### To do
Within the listing, how many lines include "computer"? Please answer with a bare number.

───── Input data

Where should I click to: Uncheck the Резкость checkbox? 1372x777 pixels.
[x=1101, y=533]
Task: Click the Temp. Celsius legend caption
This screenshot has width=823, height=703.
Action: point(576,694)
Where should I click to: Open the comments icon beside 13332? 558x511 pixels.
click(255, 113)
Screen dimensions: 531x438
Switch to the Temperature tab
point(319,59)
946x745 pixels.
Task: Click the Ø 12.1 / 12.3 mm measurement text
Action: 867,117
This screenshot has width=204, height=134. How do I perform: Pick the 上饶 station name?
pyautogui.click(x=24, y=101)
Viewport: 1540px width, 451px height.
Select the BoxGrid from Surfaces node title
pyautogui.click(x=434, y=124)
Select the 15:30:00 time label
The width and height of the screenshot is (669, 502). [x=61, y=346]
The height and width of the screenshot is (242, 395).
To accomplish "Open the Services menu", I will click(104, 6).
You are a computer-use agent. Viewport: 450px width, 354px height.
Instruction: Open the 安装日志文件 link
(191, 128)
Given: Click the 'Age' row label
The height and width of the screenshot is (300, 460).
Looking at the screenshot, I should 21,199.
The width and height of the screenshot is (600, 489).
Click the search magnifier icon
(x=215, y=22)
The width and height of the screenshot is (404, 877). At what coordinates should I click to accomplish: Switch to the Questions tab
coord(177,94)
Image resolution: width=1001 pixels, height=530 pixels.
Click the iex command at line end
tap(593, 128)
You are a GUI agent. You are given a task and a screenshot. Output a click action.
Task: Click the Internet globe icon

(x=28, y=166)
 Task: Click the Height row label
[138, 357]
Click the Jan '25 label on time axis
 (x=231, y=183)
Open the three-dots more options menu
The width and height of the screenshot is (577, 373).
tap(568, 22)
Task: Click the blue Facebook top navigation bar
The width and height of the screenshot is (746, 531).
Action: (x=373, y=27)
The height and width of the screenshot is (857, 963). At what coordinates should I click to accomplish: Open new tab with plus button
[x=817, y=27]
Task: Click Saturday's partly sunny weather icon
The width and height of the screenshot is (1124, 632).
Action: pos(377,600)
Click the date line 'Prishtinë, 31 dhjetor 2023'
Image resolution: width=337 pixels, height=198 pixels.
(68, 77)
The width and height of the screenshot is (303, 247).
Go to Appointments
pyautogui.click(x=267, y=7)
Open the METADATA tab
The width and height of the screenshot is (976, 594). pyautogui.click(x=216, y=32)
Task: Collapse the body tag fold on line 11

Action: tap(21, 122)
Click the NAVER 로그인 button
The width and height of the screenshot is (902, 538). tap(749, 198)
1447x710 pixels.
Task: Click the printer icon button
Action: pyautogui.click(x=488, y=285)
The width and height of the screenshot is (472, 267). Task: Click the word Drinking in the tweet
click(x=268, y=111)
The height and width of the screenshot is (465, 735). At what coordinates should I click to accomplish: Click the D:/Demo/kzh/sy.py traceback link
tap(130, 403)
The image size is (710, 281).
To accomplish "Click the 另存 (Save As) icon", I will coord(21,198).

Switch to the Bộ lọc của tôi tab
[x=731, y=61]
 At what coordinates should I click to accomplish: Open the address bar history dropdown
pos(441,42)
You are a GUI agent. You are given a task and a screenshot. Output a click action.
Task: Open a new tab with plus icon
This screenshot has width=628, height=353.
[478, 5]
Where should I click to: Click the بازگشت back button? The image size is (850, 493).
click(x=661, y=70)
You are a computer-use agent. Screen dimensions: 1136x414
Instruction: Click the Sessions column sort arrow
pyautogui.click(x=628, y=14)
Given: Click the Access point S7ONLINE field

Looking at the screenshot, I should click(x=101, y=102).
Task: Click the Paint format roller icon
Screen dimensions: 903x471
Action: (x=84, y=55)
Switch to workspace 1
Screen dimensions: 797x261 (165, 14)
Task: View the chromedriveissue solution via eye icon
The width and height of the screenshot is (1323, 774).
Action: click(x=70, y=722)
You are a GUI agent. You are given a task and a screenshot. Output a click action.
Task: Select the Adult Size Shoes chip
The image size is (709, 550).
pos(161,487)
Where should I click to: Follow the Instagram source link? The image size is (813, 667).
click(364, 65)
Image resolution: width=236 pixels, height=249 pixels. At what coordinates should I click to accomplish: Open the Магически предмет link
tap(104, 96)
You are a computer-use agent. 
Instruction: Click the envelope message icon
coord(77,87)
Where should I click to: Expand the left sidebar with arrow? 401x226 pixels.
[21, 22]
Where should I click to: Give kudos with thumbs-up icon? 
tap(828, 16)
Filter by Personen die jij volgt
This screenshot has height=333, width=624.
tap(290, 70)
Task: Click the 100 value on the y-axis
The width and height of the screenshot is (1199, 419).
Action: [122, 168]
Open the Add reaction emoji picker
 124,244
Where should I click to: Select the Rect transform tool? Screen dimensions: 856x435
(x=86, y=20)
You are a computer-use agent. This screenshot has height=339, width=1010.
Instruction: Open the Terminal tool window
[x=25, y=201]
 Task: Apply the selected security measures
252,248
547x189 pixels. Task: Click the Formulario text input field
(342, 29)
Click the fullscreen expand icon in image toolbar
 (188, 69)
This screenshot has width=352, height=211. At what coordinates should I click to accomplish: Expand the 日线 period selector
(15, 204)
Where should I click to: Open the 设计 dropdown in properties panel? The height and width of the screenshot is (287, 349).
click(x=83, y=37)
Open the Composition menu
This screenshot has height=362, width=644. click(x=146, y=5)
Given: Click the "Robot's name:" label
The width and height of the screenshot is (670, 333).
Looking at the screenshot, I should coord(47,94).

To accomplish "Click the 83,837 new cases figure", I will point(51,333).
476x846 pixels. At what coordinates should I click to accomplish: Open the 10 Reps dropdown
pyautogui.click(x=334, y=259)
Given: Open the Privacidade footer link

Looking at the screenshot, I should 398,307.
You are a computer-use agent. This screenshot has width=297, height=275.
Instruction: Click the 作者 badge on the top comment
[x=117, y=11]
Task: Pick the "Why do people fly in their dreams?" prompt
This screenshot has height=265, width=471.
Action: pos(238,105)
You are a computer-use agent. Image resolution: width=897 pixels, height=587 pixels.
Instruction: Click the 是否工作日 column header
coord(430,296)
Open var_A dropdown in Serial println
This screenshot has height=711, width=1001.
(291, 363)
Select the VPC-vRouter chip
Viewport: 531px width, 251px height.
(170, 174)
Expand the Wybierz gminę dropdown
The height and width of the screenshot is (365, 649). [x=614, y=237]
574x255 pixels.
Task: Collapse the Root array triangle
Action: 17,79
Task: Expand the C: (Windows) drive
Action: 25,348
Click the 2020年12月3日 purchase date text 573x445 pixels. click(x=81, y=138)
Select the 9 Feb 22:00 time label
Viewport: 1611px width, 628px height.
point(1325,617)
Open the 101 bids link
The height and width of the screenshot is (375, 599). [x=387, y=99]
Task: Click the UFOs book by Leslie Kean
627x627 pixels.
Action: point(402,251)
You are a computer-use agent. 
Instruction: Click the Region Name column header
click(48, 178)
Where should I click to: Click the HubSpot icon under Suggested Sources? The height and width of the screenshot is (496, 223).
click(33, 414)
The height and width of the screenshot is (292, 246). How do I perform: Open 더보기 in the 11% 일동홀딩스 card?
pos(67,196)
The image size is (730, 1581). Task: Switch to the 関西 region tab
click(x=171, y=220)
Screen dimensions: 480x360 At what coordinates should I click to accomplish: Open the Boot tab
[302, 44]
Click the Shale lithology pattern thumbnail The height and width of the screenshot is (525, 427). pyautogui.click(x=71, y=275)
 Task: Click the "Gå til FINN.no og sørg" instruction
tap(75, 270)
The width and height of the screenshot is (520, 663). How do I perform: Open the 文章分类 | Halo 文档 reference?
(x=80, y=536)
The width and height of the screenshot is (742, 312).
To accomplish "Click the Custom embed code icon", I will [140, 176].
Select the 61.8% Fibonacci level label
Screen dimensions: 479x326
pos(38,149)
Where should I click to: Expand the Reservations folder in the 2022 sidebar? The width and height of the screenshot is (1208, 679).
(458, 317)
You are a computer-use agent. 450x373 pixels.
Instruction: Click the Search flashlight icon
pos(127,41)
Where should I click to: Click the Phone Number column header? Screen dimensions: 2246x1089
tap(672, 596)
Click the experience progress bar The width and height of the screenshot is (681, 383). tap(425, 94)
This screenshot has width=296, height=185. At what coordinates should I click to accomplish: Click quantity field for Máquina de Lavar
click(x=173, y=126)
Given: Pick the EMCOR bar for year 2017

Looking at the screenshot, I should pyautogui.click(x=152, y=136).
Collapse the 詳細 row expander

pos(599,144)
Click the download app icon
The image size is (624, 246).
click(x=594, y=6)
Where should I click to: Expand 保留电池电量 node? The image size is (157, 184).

──────────

### Response to the task
8